Zoek lijnen en patronen
In Nederland zijn geen oerbossen meer. Dat betekent dat alle bospartijen ooit aangeplant zijn. Soms zie je dat nog goed, doordat de bomen netjes opgelijnd staan, soms is het inmiddels wat verwilderd en is het minder duidelijk. Als je goed kijkt, zie je het vaak echter wel. Zoek naar mooie lijnen en patronen. Dat hoeven niet altijd de bomen zelf te zijn, sommige bladeren zijn prachtig symmetrisch. Of paddenstoelen die netjes in een rij op een omgevallen stam groeien. Paden lenen hier zich ook goed voor; vaak is er een rij bomen aan de zijkant gepland, wat een ideale zichtlijn maakt voor je foto. Zeker in de zomer kan dat soms een poort van groen opleveren. Prachtig!
Zoek naar rust
Dat kan zitten in dezelfde boomsoort in een groep, één soort bodembedekker of juist een mooie, open plek. Er gebeurt vaak veel in het bos, en ook op je foto, dus zoeken naar een plek die rust uitstraalt door een grote, gemeenschappelijke deler is een goed begin. Of zet iets op de voorgrond, waardoor het bos meer een omlijsting wordt. Zorg sowieso dat je genoeg ruimte hebt om jezelf op te stellen. Het is dus soms even zoeken naar een goede plek om te beginnen, niet elk stuk van het bos leent zich direct voor mooie foto’s.
Zoek naar wilde dieren
Oke, in Nederland zitten helaas geen beren. Wolven sinds kort wel weer, maar ook dat zal een flinke zoektocht zijn voordat je er één voor je lens hebt. Wel stikt het in Nederland van de insecten en vogels. Zelfs tropische vogels migreren door Nederland, dus je kunt best hele gave dingen voor je lens krijgen. Zoek uit welke dieren in welk bos voorkomen en wat een goed tijdstip en jaargetijde is om ze te fotograferen. Zo verhoog je de kans om ze tegen te komen. Hou natuurlijk altijd je ogen open, want terwijl jij op zoek bent naar een edelhart zit er misschien wel een bonte specht boven je.

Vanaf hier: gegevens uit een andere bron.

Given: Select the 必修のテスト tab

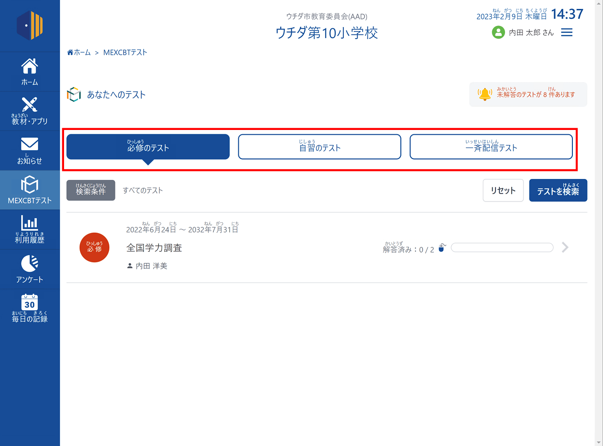Looking at the screenshot, I should click(148, 147).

Stel je camera van tevoren in en zorg dat je sluitertijd niet te lang staat. Wilde dieren doen in principe niet aan poseren. Beweeg je altijd rustig en praat niet (hard) met elkaar als je met meerdere fotografen bent.
Ga verticaal
Het licht voor de hand, maar wissel regelmatig af tussen landschap (horizontaal) en portret (verticaal). Ook waar het wellicht minder voor de hand zou liggen. Zeker ook als je een groothoeklens gebruikt, pak je meer van het bos en de grootte ervan, wanneer je je camera rechtop houdt.
Gebruik het weer
Doordat bossen vaak een hogere luchtvochtigheid hebben, heb je snel mist tussen de bomen. Vooral in de vroege ochtend hangt dat vaak als een sluier over de bodem heen. Ook donkere luchten door de bomen kunnen een mooi, dreigend effect geven als je ze opneemt in je compositie. Of zonnestralen die zichtbaar zijn doordat ze door een gat in het bladerdek vallen. Het licht in het bos is vaak heel bijzonder, dus gebruik dat.